Tu configuración de PC se ve buena, tal vez no te corra bien porq no sabes en q modo está configurado el disco SATA. Soy tecnologo en sistemas y he hecho muchas pruebas con discos SATA. En la mayoria de las boards se puede cambiar en el BIOS el modo en el q opera un disco SATA, los modos son: RAID y NO-RAID, en el primer modo te da opciones de configuracion avanzadas (hotplug: puedes conectar y desconectar el disco con la pc encendida, mirror drive: actua como disco espejo) pero no te ofrece mucha velocidad,el segundo modo NO-RAID, ta trabaja como si fuese un IDE, no te ofrece opciones como el modo RAID, pero es muy recomendable para mayor velocidad. Otra cosa q te recomiendo, observa q chipset utiliza tu mainboard para la controladora SATA, y bajas los drivers mas actualizados, porq si tu controladora SATA esta trabajando co nel driver q trae Windows XP, estas desperdiciando las bondades de tu disco SATA. Haz la prueba y veras el rendimiento q dará tu disco. Si tu disco trae el jumper para trabajar en modo 1.5Gb's (SATA 150), no tienes de q preocuparte. La autonegociación entre dispositivos SATA 3.0 Gbs con el pc no existe en una motherboard q solo soporta SATA 1.5 Gb, a menos q sea SATA 3.0 Gb (SATA 300), si el PC lo recibe es porq tiene el BIOS actualizado o porq tu disco duro puede trabajar a 150 MB. Espero haber despejado tus dudad y q ahora si puedas usar a pleno tu disco duro. Rrespecto a la calidad, no he probado mucho los Samsung, pero tu disco tiene buena cache, con 16 MB debe trabajar muy bien. Si quieres un mayor rendimiento te recomiendo ampliar tu RAm, con otro modulo de 512 MB quedaria al pelo, ya q tu disco SATA configurado como NO-RAID (o IDE segun el BIOS), usa la tecnologia UDMA (Acceso ultra directo a memoria), por lo q seria bueno q ampliaras la RAM y asi hacer un uso mas eficiente de tu PC y q el Windows  no te cope la memoria mientras haces transferencias de datos grandes con tu disco duro SATA.


----------



## Psyco83 (Feb 2, 2008)

WOW me encantó tu respuesta muchas gracias oacrtheshadowman ya lo tengo trabajando al disco duro y ya probé los dos modos (RAID e IDE) sin diferencia, no sabía lo de la memoria así que voy a conseguir otro módulo DDR1 512Mb que comento acá en ecuador esta caro en comparación con la DDR2 que por un poco menos me llevo el doble. Algo que me di cuenta fue que por alguna razón se desaparecía el disco del Administrador de dispositivos, le cambié el cable de datos por uno de mejor calidad y hasta ahora cero problema. Bueno muchas gracias.

Saludos


----------



## hamaca (Sep 7, 2011)

Otra posibilidad es actualizar la BIOS de la motherboard.  Esto no solo permite conectar un disco nuevo sino tambien otros dispositivos modernos (tarjetas de sonido, video, etc.) que de otra forma no funcionarian en nuestro equipo.

Lo de actualizar el firmware de un disco no es un tema sencillo.  Si le erras en la actualizacion, el disco queda inservible definitivamente.

POr otro lado, considera que actualizar un firmware de disco, tambine conlleva la perdida de la estructura de datos anterior, es decir, los datos....

SI eso pasara, podrias llegar a recuperarlos si envias el disco a un laboratorio especializado como por ej. Onretrieval.

Aunque el coste de eso es muy aprecible...

Por eso, lo ideal es ver que se va haciendo con cautela..

Saludos.


----------



## DOSMETROS (Sep 7, 2011)

Fijate que estás respondiendo un mensaje de más de tres años y medio . 

Deja los muertos en paz 

¡ Bienvenido al Foro !


----------

> Datos mostrados:
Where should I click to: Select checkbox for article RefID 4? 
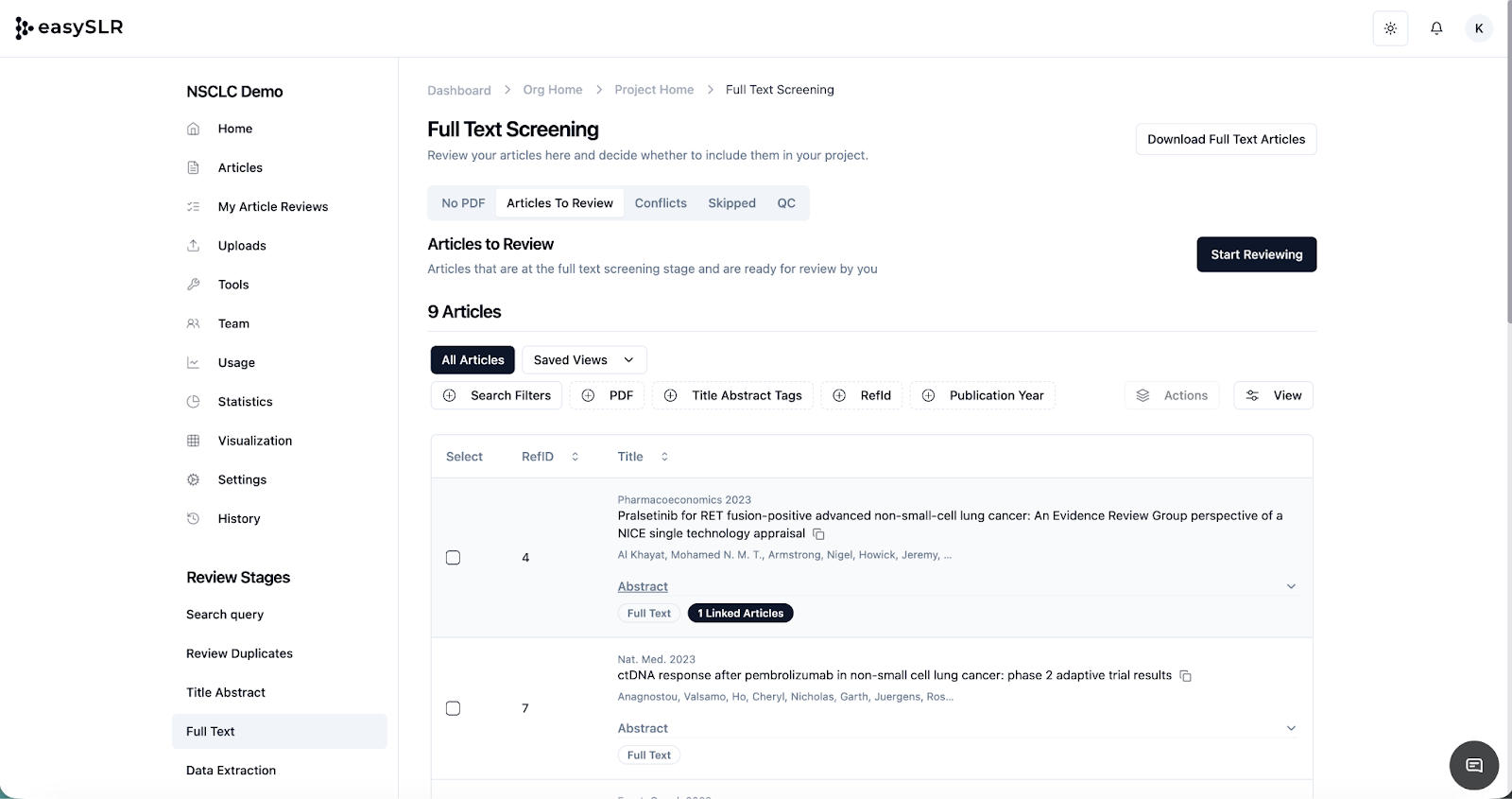[x=454, y=558]
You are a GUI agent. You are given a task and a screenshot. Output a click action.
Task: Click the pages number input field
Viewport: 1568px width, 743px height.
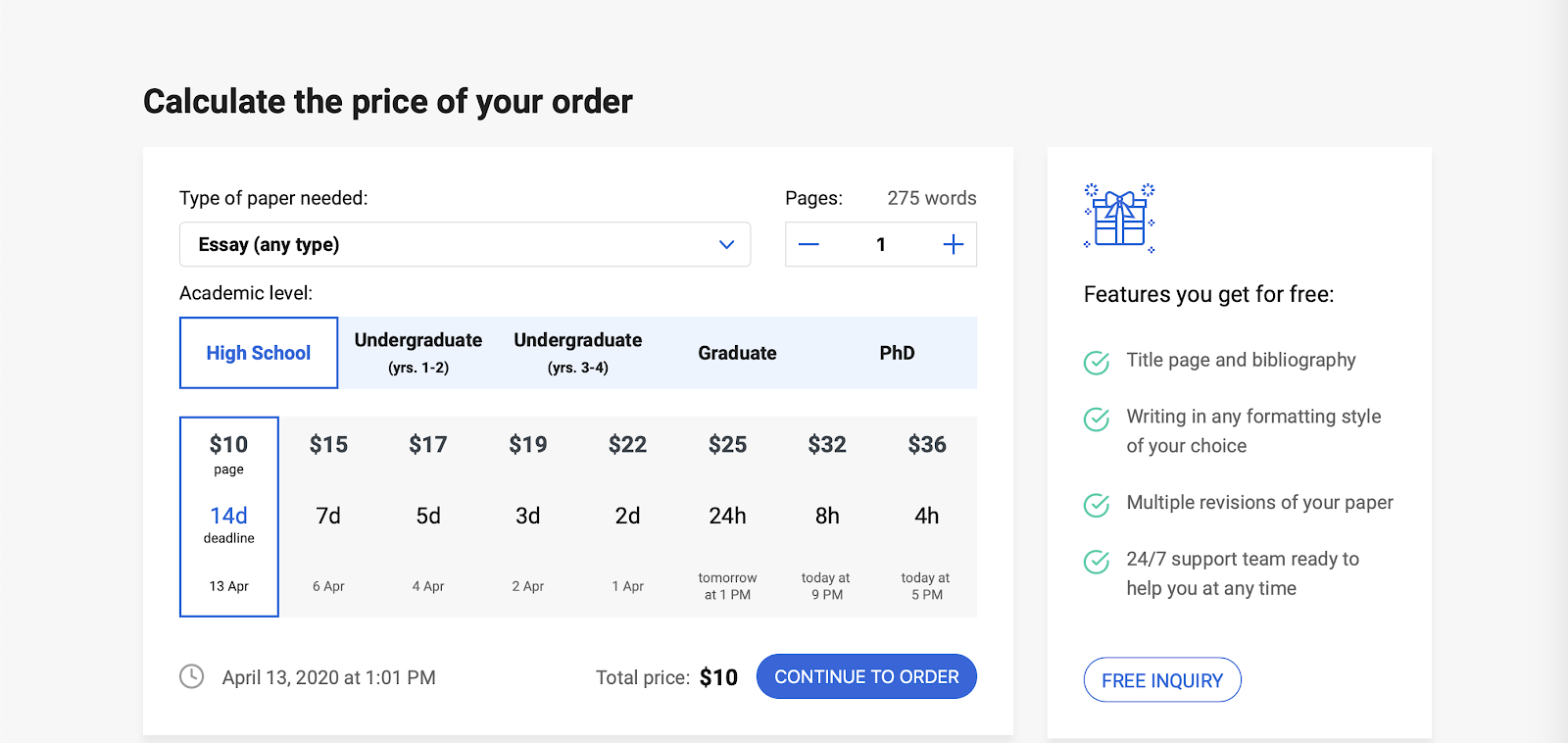point(880,245)
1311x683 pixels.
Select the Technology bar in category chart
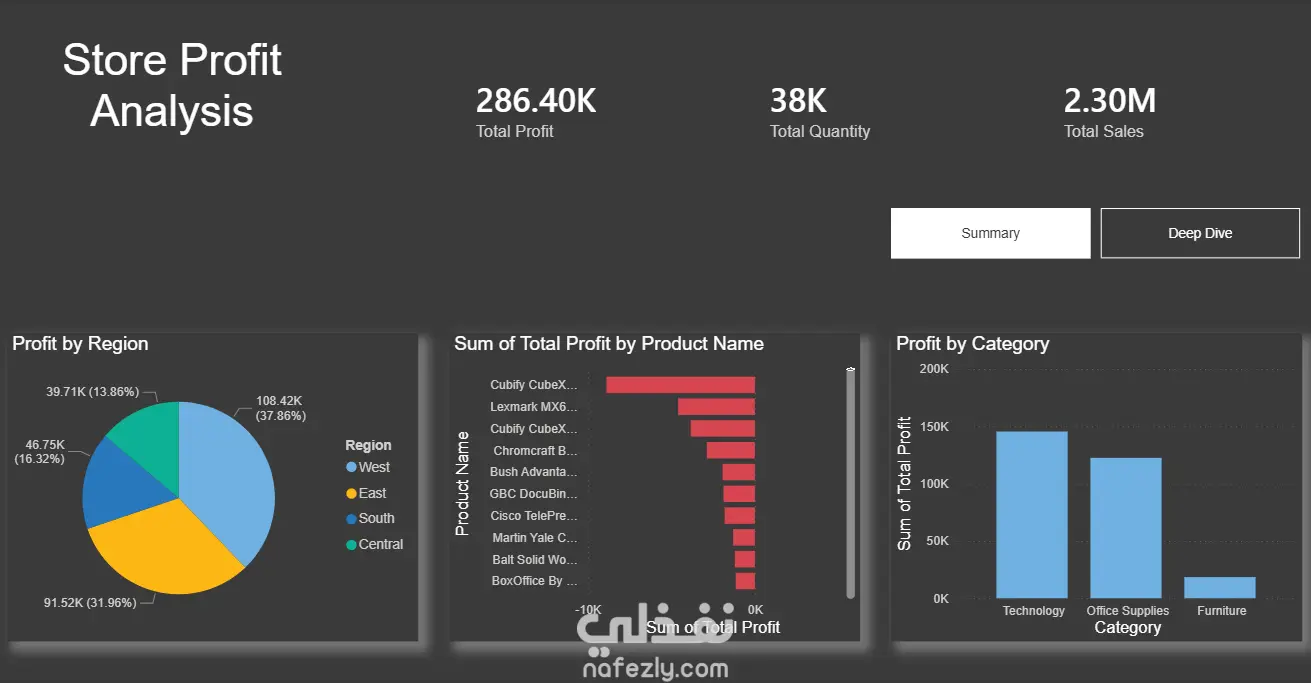(x=1031, y=515)
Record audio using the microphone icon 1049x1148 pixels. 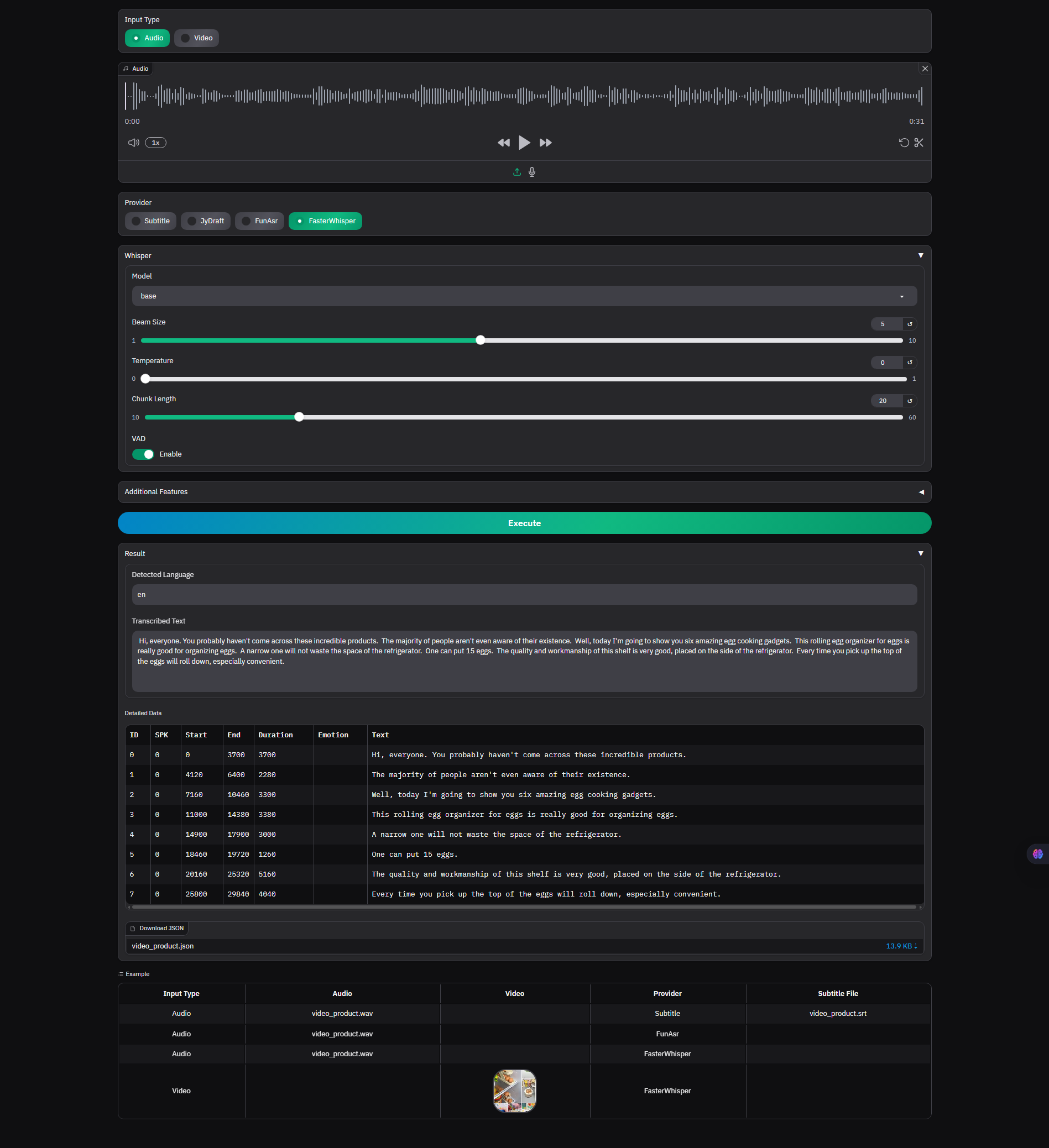[x=531, y=171]
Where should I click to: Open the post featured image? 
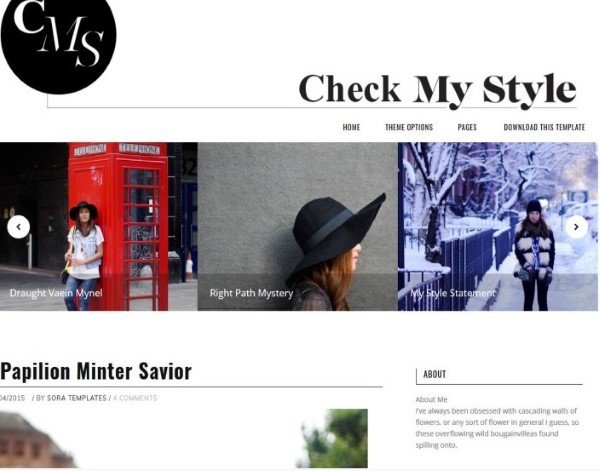point(184,438)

> Qué hacer:
Pasa a una lista breve el párrafo del texto que empieza con «WOW me encantó tu respuesta», sin perder sus datos principales. Para esto basta con el texto.

> Respuesta escrita:
- Le encantó la respuesta y le da las gracias a oacrtheshadowman.
- Ya tiene el disco duro funcionando.
- Probó los dos modos (RAID e IDE) y no vio diferencia.
- No sabía lo de la memoria, así que va a conseguir otro módulo DDR1 de 512Mb.
- En Ecuador ese módulo está caro comparado con la DDR2, que por un poco menos le da el doble.
- El disco desaparecía del Administrador de dispositivos por alguna razón.
- Cambió el cable de datos por uno de mejor calidad y hasta ahora no ha tenido ningún problema.
- Vuelve a dar las gracias.